▶ THE TASK: Return the lines beginning at the one that contains "Image resolution: width=644 pixels, height=303" and running to the end of the records, exactly and with nothing else. Omit pictures.
++++
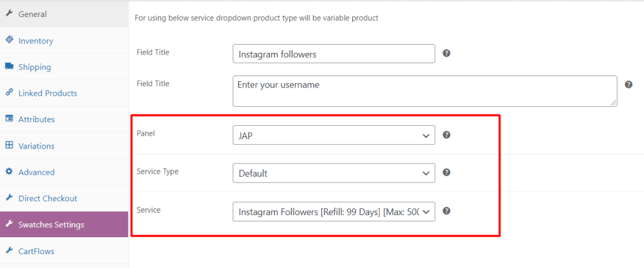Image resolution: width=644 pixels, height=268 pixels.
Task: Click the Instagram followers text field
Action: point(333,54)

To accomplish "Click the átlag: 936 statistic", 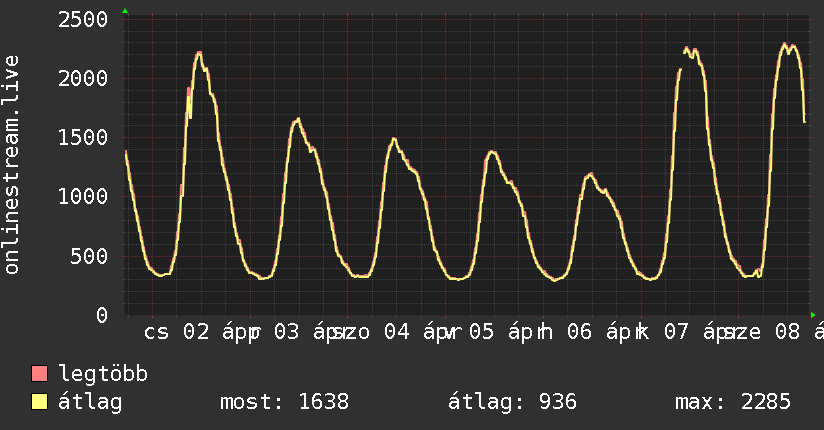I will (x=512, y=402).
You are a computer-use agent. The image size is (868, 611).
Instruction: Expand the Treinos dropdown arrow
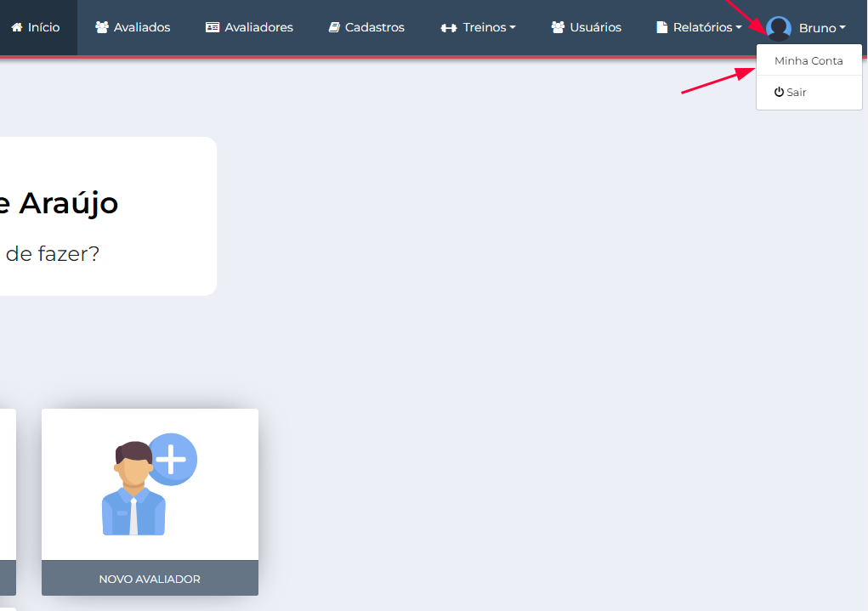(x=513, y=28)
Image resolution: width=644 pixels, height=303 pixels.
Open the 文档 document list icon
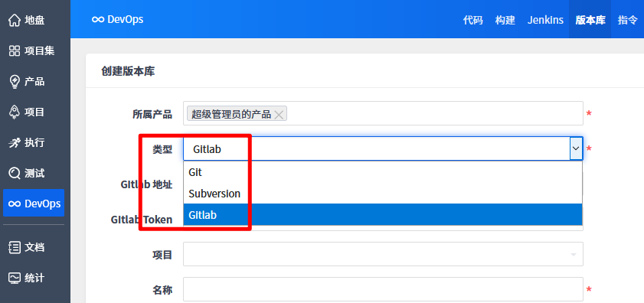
++++
▶ TASK SOLUTION:
Image resolution: width=644 pixels, height=303 pixels.
Open the 文档 document list icon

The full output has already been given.